蒼海【2】
「おーい!龍二ー!元気でなぁ~!」
「またねー!いつかまた戻ってきてねー!」
「泣くなよ~!」
みんなで一斉に言われたら、
「・・・何、言ってんのか分かんねぇっつーの。」
それでも、オレは下で見送る友達たちにピースをした。
ピンっと張った人差し指と中指の間に見える横断幕。
知らずのうちにオレは笑みを浮かべていた。
そうしている間に、別れを告げるように船の汽笛が豪快に乾いた空に鳴り響く。
黒い煙が空を昇っていく。あたかも、白い雲になるために昇っていくかのように。
船が徐々に動き出す。
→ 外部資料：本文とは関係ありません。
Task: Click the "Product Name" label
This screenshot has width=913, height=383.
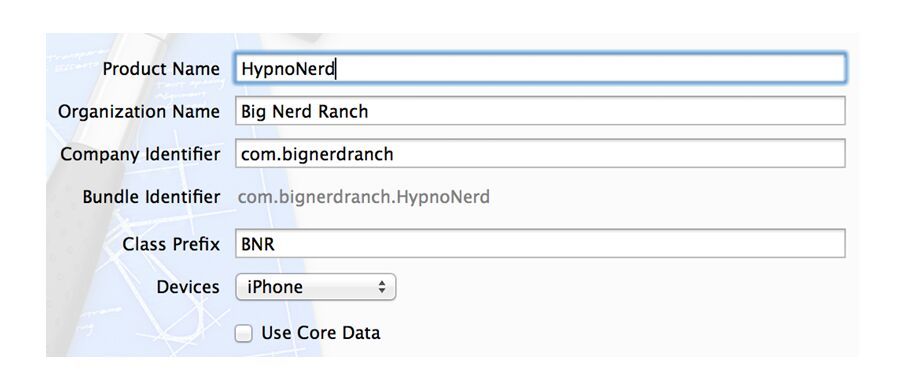Action: point(161,69)
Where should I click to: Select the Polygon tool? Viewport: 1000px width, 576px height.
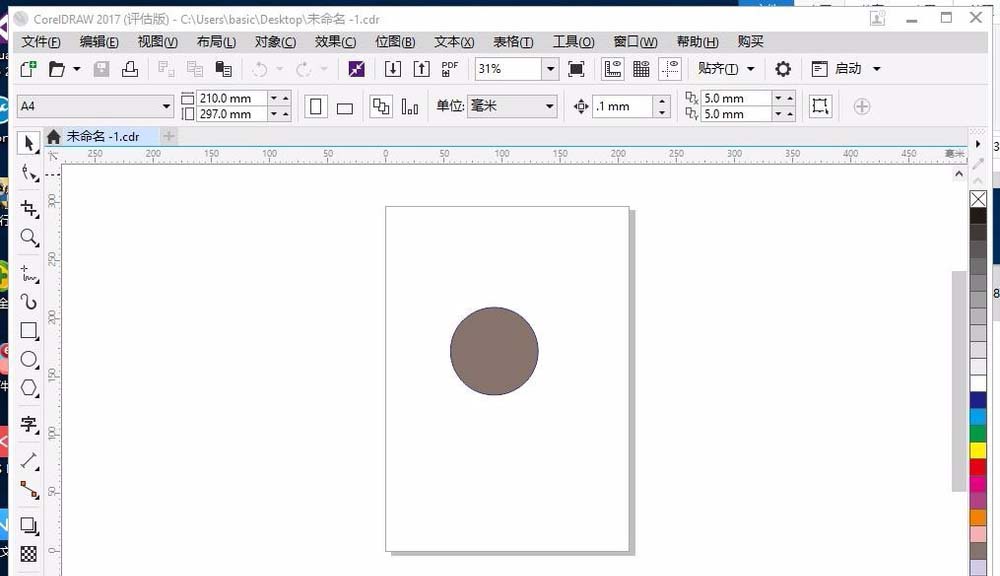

船がつくりだす波紋が桜の花びらを外へと追いやっていく。
まるで船と一体化しているかのように、人々の波が船に平行して動いている。
それでも、オレの友達たちは動かなかった。
花びらを担ぐように肩に置く。
漂わせる芳香に鼻を刺激される。少し、痒いような気がする。
一瞬、本当に一瞬だった。
みんなが、校歌を歌いだした。
二年間歌い、慣れ親しんだ校歌。
大声を張り上げて歌うみんなを見て、思ったんだ。
「・・・ハハ、何恥ずかしいことをしてくれちゃっているんだか・・・。」
苦笑いを浮かべているのに気づいた。
どうしようもなく、一生懸命なヤツらだった。でも、そんなみんなが大好きだった。
やがて、何もかもが見えなくなった。
海面に浮いていた花びらも、港も、みんなも。
それでも、涙は流れなかった。
別れの空を感じさせないくらい、眩しくて綺麗な青空。
そんな乾いた空を見上げながら、オレの心は満たされていた。
心の底から何かがこみ上げてくる。
それが手から溢れた水のようにオレを満たしていたんだ。